Even though he portrays himself as an average student, you don’t skip the eighth grade without having a certain amount of book smarts. “He had big dreams,” Tkachuk said. “You could tell at the time he wanted to make it big.” Added his father: “It was all hockey. There was no Plan B. He always said, ‘Maybe I’ll do something in business,’ but he had absolutely zero Plan B. It was all hockey and he was all in.”
It’s impossible to describe exactly what kind of game a player such as Keller is seeing. Even those who played in the best league in the world have trouble with it. “I wish I could tell you,” said former NHLer Danton Cole, who coached Keller with the U.S. NTDP under-17 team, “because I might have had a better career. You see his abilities, and the way he breaks down the game, that’s not normal.”
Cole said he’s seen a lot of players with off-the-charts abilities but few with Keller’s hunger. If he didn’t score on a 2-on-1 drill, he’d want to do it again, and if his team lost the end-of-practice scrimmage, he’d want to stay out there a little longer.
You hope that youthful exuberance can endure through what is likely the first time in his life he’s played on a bad team. The Coyotes are rudderless and have no money to spend on players. They continue the cycle of trading established players for youth, then sometimes realize that potential will never be realized.

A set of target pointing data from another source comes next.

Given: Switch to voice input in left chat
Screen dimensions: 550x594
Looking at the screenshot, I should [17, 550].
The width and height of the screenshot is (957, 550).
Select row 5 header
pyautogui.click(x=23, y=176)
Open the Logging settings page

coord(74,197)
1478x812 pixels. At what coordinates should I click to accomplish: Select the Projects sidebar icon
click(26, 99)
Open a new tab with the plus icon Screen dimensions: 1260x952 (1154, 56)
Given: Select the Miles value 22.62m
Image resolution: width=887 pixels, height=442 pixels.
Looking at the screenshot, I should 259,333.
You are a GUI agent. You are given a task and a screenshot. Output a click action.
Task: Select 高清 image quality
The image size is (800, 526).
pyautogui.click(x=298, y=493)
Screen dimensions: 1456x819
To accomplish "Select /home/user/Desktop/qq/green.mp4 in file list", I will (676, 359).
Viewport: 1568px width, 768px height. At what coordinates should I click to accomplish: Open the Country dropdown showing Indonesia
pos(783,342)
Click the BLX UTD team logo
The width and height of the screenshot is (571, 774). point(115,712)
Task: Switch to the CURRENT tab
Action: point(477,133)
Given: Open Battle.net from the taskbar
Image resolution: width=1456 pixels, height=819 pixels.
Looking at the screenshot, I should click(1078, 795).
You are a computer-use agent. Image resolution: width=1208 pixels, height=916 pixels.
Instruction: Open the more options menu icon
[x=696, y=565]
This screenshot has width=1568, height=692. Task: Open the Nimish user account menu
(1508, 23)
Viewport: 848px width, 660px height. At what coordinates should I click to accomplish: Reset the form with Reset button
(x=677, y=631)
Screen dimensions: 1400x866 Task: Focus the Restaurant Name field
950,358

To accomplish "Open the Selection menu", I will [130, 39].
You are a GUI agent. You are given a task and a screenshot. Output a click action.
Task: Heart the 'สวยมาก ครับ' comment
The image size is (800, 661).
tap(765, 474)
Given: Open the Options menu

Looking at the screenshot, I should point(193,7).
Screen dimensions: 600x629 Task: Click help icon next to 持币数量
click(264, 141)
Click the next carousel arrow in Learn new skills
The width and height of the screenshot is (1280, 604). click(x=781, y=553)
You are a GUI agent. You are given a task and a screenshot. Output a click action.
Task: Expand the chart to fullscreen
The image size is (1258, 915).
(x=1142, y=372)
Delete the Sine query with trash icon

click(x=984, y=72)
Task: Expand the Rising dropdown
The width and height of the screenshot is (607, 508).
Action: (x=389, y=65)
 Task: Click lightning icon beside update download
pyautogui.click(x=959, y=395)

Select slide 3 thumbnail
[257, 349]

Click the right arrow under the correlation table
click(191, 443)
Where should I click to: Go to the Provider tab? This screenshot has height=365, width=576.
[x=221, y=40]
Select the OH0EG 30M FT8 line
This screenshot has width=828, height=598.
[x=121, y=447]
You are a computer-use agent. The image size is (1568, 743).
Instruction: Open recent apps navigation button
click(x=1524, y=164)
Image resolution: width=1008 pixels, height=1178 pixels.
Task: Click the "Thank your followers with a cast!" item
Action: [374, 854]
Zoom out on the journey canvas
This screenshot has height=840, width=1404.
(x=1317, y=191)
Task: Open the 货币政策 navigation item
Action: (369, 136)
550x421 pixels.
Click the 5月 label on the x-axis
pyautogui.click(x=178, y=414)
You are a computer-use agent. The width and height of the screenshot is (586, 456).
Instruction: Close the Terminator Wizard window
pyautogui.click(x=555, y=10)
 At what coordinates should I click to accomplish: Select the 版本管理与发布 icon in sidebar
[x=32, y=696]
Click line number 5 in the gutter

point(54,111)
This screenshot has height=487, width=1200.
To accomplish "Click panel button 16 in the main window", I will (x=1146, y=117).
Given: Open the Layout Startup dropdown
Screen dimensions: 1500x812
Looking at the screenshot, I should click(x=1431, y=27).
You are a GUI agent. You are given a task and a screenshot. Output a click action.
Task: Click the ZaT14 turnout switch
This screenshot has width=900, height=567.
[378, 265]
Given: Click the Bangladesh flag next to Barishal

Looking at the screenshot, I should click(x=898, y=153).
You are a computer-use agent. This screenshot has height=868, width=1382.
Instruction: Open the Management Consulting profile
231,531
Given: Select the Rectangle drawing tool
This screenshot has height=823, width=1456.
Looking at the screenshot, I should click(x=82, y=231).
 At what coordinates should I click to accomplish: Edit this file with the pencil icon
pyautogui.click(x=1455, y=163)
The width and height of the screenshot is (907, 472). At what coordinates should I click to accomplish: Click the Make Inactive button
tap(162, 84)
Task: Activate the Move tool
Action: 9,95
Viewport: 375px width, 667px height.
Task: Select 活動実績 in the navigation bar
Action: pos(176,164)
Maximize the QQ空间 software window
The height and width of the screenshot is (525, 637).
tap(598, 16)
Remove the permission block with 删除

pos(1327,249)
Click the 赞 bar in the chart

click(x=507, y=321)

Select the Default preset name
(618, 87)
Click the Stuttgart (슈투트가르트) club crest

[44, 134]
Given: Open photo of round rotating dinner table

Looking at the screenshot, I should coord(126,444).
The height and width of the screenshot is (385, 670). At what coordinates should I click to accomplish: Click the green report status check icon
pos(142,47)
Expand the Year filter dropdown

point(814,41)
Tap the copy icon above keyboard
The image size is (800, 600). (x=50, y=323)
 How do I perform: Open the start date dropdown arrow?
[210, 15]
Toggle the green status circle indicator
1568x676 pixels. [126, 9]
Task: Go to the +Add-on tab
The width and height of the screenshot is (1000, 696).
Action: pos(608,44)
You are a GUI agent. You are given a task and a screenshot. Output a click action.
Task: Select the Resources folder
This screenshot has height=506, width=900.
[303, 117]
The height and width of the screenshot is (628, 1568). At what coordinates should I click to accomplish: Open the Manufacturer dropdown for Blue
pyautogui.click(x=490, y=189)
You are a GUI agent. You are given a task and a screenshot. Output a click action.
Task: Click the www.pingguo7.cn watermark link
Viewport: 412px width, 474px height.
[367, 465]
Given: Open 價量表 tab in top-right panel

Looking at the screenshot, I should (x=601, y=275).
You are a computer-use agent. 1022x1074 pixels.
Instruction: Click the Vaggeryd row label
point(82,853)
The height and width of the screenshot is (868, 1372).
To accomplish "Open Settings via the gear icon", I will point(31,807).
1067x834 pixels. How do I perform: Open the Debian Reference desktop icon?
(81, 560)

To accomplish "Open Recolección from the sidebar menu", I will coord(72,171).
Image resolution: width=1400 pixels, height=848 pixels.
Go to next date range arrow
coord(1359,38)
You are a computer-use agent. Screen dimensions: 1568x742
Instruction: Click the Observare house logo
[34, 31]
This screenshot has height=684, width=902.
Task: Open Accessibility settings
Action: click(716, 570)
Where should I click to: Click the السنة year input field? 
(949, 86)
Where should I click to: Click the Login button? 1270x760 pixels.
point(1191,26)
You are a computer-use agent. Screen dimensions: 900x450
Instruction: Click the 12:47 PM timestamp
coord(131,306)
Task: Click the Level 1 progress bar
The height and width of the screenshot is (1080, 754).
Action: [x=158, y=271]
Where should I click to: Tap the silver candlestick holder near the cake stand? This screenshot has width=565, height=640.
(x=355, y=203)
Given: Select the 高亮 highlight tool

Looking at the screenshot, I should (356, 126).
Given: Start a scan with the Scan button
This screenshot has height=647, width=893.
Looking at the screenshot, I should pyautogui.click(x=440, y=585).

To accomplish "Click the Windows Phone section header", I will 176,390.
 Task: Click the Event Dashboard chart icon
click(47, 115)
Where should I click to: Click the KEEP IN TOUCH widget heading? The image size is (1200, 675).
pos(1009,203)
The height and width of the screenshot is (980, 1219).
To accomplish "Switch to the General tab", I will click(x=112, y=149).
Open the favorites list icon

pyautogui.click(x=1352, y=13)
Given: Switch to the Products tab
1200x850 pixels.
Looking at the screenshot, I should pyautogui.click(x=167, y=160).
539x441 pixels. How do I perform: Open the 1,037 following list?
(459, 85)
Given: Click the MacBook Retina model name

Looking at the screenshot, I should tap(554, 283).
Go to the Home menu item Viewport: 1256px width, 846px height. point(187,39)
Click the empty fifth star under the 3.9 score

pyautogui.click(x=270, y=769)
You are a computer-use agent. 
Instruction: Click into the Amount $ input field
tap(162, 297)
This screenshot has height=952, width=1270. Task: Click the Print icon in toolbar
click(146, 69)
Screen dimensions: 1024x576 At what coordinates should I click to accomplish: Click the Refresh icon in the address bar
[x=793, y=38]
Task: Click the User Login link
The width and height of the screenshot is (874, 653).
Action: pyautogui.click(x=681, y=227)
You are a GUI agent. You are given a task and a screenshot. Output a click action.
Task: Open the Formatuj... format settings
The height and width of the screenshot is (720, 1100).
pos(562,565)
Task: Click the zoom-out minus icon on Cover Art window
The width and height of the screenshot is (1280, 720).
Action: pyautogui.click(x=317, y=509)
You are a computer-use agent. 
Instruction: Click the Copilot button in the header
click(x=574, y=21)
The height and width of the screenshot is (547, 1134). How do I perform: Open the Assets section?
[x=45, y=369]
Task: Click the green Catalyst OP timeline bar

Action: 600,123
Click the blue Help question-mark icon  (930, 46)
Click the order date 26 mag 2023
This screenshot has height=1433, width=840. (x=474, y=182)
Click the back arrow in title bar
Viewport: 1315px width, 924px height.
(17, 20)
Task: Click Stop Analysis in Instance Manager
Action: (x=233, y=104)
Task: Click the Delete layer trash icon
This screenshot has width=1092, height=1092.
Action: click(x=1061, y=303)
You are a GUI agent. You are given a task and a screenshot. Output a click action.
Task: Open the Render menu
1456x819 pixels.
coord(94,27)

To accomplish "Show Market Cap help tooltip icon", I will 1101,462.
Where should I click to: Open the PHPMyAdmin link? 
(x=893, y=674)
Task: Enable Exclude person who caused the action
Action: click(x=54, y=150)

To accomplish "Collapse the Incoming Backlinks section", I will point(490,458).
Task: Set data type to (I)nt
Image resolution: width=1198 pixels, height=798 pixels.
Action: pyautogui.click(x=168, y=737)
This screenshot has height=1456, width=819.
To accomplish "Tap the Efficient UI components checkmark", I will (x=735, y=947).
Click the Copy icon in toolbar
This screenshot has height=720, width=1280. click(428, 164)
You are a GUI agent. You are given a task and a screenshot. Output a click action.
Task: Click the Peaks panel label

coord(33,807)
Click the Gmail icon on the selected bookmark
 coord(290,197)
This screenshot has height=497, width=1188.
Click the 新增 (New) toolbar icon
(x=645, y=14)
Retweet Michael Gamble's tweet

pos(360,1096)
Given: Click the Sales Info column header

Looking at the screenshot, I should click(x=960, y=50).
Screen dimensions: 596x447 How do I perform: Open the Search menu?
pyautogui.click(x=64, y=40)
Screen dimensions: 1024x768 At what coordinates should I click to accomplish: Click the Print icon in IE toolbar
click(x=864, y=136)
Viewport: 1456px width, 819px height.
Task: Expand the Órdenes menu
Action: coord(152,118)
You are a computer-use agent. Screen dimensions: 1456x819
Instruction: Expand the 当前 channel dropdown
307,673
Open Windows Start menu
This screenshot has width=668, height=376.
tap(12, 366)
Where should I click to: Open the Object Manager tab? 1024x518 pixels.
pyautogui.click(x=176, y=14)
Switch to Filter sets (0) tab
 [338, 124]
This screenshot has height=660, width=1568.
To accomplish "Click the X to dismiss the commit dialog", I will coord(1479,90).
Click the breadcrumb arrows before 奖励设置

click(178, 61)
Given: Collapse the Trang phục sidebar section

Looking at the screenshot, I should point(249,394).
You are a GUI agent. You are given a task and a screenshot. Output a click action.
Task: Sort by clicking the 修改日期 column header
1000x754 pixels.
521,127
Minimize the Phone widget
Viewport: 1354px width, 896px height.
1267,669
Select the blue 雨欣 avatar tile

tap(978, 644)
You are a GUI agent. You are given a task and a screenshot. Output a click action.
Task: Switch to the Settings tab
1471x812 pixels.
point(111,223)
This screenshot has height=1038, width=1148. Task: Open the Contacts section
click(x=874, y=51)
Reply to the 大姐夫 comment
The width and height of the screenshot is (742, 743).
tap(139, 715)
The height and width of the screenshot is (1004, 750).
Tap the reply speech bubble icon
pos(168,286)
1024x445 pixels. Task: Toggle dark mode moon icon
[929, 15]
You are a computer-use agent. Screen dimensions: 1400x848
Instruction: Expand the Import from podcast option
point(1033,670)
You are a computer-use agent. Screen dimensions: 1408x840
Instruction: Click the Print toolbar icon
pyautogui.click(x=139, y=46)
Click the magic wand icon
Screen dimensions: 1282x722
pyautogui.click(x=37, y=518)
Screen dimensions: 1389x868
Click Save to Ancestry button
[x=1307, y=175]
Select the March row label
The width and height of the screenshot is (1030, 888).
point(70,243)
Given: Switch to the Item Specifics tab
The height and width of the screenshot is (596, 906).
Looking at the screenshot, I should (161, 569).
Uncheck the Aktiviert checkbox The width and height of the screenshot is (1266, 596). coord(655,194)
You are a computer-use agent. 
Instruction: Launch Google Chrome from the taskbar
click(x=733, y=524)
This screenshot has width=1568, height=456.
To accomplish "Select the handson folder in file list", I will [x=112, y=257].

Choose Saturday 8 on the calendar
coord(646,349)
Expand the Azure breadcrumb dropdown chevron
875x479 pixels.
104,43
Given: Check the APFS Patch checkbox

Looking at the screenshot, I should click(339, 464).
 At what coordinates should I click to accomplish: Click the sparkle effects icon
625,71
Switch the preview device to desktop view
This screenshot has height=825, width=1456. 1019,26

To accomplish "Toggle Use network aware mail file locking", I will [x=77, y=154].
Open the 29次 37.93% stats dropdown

When GM John Chayka traded Anthony Duclair, whom the Coyotes acquired from the New York Rangers in the Keith Yandle deal in 2015, he acknowledged he had been talking to teams about Duclair for the better part of two years. The Coyotes are without a permanent home, their payroll is the lowest in the league, and what makes matters worse, there doesn’t seem to be any kind of fix that will pull this team out of its chasm in the near future. The pain is there now – the Coyotes are on pace to be one of the worst teams of the salary cap era – and it will be there for some time to come. “Every team goes through tough seasons,” Keller said. “We have a great group of guys and we’re all young. We young guys are the future, and once we get older and a couple of pieces come together, we can really be something special.”